» Your instructions: Carry on the opinion column about reading to students at Cambria Grammar School, picking up right after its final sentence.

» Excerpt to read:
Cambrian: Opinion

I love to read to kids, I do; if you do, you sure can, too!

The columnist reads to Cambria Grammar School students.
The columnist reads to Cambria Grammar School students.

I was excited to know that the Cambria Bead Company was going to stay open after Bodhi Hodges took it over. An avid crafter, I love having the creative source less than a mile from my house! I also appreciated Bodhi’s friendship and knowledge.

Fast-forward a few years, and while she still owns the bead store, she has added another job to her list of endeavors besides small-business owner (and mom to her grown son, Logan): Grammar School librarian. A kind, well-educated, soft-spoken woman with a perpetual pixie smile, what a great fit! She figured out a way to balance both jobs.

One day Bodhi asked if I’d ever be interested in reading to the kids at the school. Reluctant performer that I am, I jumped at the chance to hang out with little people and share books! The call came this past week, a week honoring great children’s author Dr. Suess, and I could address Ms. Younger’s second-grade class.

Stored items
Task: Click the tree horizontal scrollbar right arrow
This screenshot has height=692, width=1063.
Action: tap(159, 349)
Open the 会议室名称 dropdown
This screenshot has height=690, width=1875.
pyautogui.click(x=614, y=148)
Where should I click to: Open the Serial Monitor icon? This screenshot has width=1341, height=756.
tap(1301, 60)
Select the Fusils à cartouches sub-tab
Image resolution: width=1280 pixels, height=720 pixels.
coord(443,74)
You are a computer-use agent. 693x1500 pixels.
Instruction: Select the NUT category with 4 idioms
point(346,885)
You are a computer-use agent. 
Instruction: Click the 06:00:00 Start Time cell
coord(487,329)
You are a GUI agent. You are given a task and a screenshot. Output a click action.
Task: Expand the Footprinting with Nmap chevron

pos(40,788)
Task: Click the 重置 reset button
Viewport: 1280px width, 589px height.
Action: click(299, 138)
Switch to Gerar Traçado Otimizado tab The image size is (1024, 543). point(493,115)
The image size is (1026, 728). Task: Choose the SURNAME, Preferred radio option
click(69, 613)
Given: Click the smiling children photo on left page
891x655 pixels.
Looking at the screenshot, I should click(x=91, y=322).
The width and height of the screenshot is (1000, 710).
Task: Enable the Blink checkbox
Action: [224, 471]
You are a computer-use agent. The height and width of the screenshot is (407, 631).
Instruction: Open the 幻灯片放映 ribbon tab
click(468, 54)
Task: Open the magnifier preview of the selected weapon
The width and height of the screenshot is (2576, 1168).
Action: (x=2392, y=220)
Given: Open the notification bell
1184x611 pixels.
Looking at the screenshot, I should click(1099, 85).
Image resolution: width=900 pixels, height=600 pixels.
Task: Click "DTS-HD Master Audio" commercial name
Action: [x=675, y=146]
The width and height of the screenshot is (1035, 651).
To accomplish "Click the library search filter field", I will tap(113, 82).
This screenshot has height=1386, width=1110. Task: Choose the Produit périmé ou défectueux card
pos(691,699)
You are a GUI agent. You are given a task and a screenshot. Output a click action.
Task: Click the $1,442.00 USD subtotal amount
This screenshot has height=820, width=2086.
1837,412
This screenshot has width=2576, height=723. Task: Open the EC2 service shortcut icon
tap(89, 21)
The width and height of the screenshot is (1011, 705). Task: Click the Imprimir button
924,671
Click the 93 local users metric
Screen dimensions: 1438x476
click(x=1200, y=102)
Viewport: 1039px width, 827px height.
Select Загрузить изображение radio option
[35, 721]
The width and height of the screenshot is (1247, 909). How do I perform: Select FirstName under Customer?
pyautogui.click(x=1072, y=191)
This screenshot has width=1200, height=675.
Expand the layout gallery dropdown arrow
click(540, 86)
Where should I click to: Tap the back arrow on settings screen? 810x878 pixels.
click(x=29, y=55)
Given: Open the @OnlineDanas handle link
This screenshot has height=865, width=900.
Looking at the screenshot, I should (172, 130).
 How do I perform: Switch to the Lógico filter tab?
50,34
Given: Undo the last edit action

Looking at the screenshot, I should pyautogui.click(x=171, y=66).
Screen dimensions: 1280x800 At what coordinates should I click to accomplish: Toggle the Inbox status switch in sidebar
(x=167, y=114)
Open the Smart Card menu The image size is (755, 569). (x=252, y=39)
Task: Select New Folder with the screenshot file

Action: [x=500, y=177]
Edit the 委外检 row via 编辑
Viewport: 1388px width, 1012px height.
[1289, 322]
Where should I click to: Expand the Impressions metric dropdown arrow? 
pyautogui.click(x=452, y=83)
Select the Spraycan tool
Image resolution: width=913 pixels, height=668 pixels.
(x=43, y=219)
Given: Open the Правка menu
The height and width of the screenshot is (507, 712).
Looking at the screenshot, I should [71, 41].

» Exercise response:
I was actually nervous as I pulled up to the school in my yellow-and-purple-striped socks and pants (and whatever else outrageous on I could find). Being a staunch environmentalist, I naturally chose to read, “The Lorax,” Theodor Geisel’s reprimand of what big money was starting to do to the physical world around us and to encourage people to not let it happen.

“Unless someone like you cares a whole awful lot, nothing is going to get better. It’s not” warned the characters.

It was delightful. Kids don’t judge you when you stumble over words or even miss a page. They just hummed along when I asked them to, answered questions politely, and Bodhi was helpful and encouraging and dear as ever. She gets to have this interaction every day! She said others are welcome to join in the fun, just by contacting her through the Grammar School. I asked her what else she needed along with a few other questions. For starters, she described how perfect it was that the library was in the center of the campus, the heart of the school, as it were.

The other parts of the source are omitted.